[Items from a data source]
==================================================
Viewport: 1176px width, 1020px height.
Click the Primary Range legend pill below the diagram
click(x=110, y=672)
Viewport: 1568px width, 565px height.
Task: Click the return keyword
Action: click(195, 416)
==================================================
ACTIVITY :: Print out the complete data above, character for character.

SOLVED PROBLEM ::
Viewport: 1176px width, 1020px height.
Click the Primary Range legend pill below the diagram
click(x=110, y=672)
Viewport: 1568px width, 565px height.
Task: Click the return keyword
Action: click(195, 416)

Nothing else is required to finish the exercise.